***** Material for the task
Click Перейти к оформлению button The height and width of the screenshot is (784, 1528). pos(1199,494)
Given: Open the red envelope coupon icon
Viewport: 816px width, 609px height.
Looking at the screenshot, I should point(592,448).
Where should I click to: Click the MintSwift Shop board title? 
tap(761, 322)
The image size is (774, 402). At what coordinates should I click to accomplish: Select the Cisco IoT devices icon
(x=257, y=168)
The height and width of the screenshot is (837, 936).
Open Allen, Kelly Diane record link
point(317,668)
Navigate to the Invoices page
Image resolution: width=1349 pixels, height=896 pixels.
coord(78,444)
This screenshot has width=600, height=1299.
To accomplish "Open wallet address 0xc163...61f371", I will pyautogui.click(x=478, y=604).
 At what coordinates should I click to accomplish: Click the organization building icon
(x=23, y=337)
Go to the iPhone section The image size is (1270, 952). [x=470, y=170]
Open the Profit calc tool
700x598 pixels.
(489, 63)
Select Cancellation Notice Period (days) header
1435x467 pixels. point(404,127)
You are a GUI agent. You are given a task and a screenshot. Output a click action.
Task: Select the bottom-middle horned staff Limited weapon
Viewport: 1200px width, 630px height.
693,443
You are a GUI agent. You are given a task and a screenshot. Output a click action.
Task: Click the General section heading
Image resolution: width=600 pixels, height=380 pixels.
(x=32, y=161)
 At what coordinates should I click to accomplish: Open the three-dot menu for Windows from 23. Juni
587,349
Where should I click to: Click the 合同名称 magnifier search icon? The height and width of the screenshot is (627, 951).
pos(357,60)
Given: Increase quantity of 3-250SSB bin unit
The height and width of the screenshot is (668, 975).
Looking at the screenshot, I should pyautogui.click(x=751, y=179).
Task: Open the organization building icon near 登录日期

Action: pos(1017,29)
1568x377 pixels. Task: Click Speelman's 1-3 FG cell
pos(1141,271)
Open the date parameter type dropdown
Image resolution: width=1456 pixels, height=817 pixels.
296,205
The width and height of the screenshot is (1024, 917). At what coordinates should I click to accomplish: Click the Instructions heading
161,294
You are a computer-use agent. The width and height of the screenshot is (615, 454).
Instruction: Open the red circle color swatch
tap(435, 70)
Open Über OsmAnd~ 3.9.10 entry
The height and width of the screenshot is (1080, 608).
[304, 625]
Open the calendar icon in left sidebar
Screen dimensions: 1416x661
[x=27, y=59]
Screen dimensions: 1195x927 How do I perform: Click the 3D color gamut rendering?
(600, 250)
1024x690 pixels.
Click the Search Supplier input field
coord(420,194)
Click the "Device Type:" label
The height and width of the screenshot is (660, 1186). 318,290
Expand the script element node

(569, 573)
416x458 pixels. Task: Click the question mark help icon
**********
What needs to be done =
Among the lines above, return each one holding the string "section".

Exercise output =
Go to the iPhone section The image size is (1270, 952). [x=470, y=170]
Task: Click the General section heading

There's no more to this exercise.